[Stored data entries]
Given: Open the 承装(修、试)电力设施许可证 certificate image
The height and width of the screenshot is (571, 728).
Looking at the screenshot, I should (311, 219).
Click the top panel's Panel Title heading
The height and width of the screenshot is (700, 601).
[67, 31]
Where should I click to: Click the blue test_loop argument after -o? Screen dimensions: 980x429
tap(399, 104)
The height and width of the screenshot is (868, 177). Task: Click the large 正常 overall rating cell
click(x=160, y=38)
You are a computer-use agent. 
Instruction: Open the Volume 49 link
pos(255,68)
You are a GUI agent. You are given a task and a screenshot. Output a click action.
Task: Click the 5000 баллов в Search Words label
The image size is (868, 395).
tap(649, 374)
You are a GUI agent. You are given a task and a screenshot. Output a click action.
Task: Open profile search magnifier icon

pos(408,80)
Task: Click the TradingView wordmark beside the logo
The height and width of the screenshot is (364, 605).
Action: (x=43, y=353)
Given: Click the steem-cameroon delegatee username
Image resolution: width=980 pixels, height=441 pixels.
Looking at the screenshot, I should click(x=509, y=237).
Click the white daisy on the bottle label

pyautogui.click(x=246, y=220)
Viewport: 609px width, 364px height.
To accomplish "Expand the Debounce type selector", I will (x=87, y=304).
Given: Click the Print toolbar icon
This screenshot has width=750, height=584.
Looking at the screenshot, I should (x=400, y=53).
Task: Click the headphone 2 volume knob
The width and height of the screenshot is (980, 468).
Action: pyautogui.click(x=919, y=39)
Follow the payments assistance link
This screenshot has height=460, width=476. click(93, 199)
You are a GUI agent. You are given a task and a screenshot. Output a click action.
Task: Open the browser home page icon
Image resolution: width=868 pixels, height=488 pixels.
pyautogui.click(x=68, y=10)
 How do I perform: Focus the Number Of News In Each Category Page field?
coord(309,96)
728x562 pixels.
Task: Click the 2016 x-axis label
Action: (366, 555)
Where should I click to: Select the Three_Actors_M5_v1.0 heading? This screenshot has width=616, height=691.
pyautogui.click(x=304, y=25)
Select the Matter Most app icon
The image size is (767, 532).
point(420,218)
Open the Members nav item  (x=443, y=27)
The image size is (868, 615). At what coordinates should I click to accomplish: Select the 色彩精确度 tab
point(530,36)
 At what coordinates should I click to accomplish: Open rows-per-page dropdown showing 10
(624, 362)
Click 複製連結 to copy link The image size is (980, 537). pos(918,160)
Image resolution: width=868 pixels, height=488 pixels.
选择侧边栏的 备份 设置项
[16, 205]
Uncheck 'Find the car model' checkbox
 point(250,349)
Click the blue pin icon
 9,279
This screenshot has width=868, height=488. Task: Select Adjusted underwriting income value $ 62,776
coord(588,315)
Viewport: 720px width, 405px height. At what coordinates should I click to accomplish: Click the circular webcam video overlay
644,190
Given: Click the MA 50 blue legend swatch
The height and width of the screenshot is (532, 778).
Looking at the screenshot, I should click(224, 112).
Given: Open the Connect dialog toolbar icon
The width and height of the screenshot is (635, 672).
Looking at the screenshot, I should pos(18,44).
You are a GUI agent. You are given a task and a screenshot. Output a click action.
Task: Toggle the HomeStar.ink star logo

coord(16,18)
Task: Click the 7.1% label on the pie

Exercise objective
Repeat each entry above exactly as shown.

Exercise answer
Given: Open the 承装(修、试)电力设施许可证 certificate image
The height and width of the screenshot is (571, 728).
Looking at the screenshot, I should (311, 219).
Click the top panel's Panel Title heading
The height and width of the screenshot is (700, 601).
[67, 31]
Where should I click to: Click the blue test_loop argument after -o? Screen dimensions: 980x429
tap(399, 104)
The height and width of the screenshot is (868, 177). Task: Click the large 正常 overall rating cell
click(x=160, y=38)
You are a computer-use agent. 
Instruction: Open the Volume 49 link
pos(255,68)
You are a GUI agent. You are given a task and a screenshot. Output a click action.
Task: Click the 5000 баллов в Search Words label
The image size is (868, 395).
tap(649, 374)
You are a GUI agent. You are given a task and a screenshot. Output a click action.
Task: Open profile search magnifier icon

pos(408,80)
Task: Click the TradingView wordmark beside the logo
The height and width of the screenshot is (364, 605).
Action: (x=43, y=353)
Given: Click the steem-cameroon delegatee username
Image resolution: width=980 pixels, height=441 pixels.
Looking at the screenshot, I should click(x=509, y=237).
Click the white daisy on the bottle label

pyautogui.click(x=246, y=220)
Viewport: 609px width, 364px height.
To accomplish "Expand the Debounce type selector", I will (x=87, y=304).
Given: Click the Print toolbar icon
This screenshot has width=750, height=584.
Looking at the screenshot, I should (x=400, y=53).
Task: Click the headphone 2 volume knob
The width and height of the screenshot is (980, 468).
Action: pyautogui.click(x=919, y=39)
Follow the payments assistance link
This screenshot has height=460, width=476. click(93, 199)
You are a GUI agent. You are given a task and a screenshot. Output a click action.
Task: Open the browser home page icon
Image resolution: width=868 pixels, height=488 pixels.
pyautogui.click(x=68, y=10)
 How do I perform: Focus the Number Of News In Each Category Page field?
coord(309,96)
728x562 pixels.
Task: Click the 2016 x-axis label
Action: (366, 555)
Where should I click to: Select the Three_Actors_M5_v1.0 heading? This screenshot has width=616, height=691.
pyautogui.click(x=304, y=25)
Select the Matter Most app icon
The image size is (767, 532).
point(420,218)
Open the Members nav item  (x=443, y=27)
The image size is (868, 615). At what coordinates should I click to accomplish: Select the 色彩精确度 tab
point(530,36)
 At what coordinates should I click to accomplish: Open rows-per-page dropdown showing 10
(624, 362)
Click 複製連結 to copy link The image size is (980, 537). pos(918,160)
Image resolution: width=868 pixels, height=488 pixels.
选择侧边栏的 备份 设置项
[16, 205]
Uncheck 'Find the car model' checkbox
 point(250,349)
Click the blue pin icon
 9,279
This screenshot has width=868, height=488. Task: Select Adjusted underwriting income value $ 62,776
coord(588,315)
Viewport: 720px width, 405px height. At what coordinates should I click to accomplish: Click the circular webcam video overlay
644,190
Given: Click the MA 50 blue legend swatch
The height and width of the screenshot is (532, 778).
Looking at the screenshot, I should click(224, 112).
Given: Open the Connect dialog toolbar icon
The width and height of the screenshot is (635, 672).
Looking at the screenshot, I should pos(18,44).
You are a GUI agent. You are given a task and a screenshot. Output a click action.
Task: Toggle the HomeStar.ink star logo

coord(16,18)
Task: Click the 7.1% label on the pie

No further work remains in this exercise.